[Input]
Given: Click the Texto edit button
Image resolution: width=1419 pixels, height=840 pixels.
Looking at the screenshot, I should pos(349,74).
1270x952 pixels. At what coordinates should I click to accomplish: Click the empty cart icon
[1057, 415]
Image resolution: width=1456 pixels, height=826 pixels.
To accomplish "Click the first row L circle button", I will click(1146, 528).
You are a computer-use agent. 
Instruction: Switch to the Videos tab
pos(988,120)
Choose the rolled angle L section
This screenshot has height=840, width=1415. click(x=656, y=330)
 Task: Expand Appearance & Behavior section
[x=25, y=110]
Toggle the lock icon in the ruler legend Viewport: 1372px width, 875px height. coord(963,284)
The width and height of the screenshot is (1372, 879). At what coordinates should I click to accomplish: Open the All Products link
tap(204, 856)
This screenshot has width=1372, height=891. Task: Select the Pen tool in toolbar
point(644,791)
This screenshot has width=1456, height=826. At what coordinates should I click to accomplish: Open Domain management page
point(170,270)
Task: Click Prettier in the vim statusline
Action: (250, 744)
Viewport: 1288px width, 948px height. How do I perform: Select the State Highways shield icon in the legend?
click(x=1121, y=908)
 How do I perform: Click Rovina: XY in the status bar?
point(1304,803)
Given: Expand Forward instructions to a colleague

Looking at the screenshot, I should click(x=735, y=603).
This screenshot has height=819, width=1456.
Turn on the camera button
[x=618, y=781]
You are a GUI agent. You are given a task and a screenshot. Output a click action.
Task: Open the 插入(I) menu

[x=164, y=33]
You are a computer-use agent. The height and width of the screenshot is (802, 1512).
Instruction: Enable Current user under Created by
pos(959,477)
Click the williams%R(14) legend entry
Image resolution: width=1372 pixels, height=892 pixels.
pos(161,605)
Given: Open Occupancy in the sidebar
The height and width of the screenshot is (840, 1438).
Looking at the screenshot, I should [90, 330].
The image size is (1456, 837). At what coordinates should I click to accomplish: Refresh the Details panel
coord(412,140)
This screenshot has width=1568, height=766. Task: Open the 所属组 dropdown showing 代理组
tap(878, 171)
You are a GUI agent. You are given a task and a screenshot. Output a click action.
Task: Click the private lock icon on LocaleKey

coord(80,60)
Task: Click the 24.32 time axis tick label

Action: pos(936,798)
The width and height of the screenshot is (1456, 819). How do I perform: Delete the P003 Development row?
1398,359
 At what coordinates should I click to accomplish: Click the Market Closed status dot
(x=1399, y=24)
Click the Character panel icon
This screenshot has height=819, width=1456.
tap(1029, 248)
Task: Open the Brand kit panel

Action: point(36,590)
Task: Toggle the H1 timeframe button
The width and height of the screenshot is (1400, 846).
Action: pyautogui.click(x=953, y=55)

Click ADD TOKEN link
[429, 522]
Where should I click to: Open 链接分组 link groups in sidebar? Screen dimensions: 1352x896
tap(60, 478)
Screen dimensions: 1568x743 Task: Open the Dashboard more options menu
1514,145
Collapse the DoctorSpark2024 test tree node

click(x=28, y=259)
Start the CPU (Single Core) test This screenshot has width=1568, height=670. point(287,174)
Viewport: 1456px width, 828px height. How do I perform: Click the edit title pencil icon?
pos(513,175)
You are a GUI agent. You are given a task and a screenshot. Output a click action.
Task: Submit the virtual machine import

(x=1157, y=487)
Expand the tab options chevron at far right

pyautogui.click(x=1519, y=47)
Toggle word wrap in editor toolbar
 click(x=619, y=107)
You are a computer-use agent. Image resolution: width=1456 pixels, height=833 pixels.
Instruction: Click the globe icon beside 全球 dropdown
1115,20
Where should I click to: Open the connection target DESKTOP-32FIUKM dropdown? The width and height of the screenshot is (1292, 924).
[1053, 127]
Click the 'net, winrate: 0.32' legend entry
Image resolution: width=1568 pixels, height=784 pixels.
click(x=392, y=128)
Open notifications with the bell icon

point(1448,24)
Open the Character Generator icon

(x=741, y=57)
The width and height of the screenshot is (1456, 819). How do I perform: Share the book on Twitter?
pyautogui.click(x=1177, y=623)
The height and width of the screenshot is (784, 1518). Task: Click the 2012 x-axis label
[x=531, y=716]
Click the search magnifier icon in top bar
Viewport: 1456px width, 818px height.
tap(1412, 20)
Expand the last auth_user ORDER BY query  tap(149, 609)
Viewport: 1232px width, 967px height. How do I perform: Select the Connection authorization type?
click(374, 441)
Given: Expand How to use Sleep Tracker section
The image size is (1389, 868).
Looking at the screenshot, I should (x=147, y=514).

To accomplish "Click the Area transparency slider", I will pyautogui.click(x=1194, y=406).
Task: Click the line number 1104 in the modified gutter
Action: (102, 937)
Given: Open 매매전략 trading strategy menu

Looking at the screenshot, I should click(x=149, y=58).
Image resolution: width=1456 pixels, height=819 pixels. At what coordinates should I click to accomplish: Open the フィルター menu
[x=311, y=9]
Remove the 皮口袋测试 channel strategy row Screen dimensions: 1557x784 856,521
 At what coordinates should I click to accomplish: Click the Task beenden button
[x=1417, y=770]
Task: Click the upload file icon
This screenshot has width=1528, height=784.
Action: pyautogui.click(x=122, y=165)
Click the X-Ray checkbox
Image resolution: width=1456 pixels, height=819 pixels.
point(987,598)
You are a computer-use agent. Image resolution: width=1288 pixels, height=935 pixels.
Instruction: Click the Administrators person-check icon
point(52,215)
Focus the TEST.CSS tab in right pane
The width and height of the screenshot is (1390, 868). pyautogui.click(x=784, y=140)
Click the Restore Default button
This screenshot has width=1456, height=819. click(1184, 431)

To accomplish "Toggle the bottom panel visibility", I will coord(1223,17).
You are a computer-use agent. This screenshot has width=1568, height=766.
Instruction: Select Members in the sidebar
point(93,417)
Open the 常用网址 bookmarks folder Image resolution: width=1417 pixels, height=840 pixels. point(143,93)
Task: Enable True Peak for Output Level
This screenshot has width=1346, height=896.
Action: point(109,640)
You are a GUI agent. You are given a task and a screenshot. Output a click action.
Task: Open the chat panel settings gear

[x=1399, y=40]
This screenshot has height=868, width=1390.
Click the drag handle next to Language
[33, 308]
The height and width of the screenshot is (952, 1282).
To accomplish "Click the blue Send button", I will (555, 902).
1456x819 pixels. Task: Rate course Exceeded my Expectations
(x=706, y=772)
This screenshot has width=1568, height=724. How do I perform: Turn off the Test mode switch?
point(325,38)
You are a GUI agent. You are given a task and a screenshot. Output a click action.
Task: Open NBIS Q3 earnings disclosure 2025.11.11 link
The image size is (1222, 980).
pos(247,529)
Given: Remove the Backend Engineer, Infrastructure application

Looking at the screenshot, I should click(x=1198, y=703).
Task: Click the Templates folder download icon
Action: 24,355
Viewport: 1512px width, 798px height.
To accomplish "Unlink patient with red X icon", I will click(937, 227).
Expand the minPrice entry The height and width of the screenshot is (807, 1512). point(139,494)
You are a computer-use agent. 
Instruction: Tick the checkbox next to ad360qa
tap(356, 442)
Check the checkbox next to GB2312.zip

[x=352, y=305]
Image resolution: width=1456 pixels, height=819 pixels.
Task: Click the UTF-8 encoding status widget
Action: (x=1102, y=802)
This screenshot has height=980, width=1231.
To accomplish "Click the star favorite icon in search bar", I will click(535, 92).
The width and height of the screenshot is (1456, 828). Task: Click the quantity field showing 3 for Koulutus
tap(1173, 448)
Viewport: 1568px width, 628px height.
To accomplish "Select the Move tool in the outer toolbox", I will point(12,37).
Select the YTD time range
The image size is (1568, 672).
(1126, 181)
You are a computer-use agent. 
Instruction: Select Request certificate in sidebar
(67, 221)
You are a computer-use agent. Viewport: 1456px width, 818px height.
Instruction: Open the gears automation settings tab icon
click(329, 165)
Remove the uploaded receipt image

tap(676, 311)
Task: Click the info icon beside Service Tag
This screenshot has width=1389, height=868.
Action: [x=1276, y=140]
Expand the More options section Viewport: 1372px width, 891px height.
[/Input]
**Exercise requirements**
Word for word, restate the lines of the data above that fall between the line holding "Task: Submit the virtual machine import" and the line holding "Given: Expand How", inclusive, and no other lines.

**Written answer**
Task: Submit the virtual machine import

(x=1157, y=487)
Expand the tab options chevron at far right

pyautogui.click(x=1519, y=47)
Toggle word wrap in editor toolbar
 click(x=619, y=107)
You are a computer-use agent. Image resolution: width=1456 pixels, height=833 pixels.
Instruction: Click the globe icon beside 全球 dropdown
1115,20
Where should I click to: Open the connection target DESKTOP-32FIUKM dropdown? The width and height of the screenshot is (1292, 924).
[1053, 127]
Click the 'net, winrate: 0.32' legend entry
Image resolution: width=1568 pixels, height=784 pixels.
click(x=392, y=128)
Open notifications with the bell icon

point(1448,24)
Open the Character Generator icon

(x=741, y=57)
The width and height of the screenshot is (1456, 819). How do I perform: Share the book on Twitter?
pyautogui.click(x=1177, y=623)
The height and width of the screenshot is (784, 1518). Task: Click the 2012 x-axis label
[x=531, y=716]
Click the search magnifier icon in top bar
Viewport: 1456px width, 818px height.
tap(1412, 20)
Expand the last auth_user ORDER BY query  tap(149, 609)
Viewport: 1232px width, 967px height. How do I perform: Select the Connection authorization type?
click(374, 441)
Given: Expand How to use Sleep Tracker section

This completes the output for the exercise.